The data beneath this task has to be reprinted character for character.

===== DATA =====

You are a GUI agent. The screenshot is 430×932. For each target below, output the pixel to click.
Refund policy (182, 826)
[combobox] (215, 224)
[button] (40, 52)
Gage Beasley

=====

ANSWER
You are a GUI agent. The screenshot is 430×932. For each target below, output the pixel to click.
Refund policy (182, 826)
[combobox] (215, 224)
[button] (40, 52)
Gage Beasley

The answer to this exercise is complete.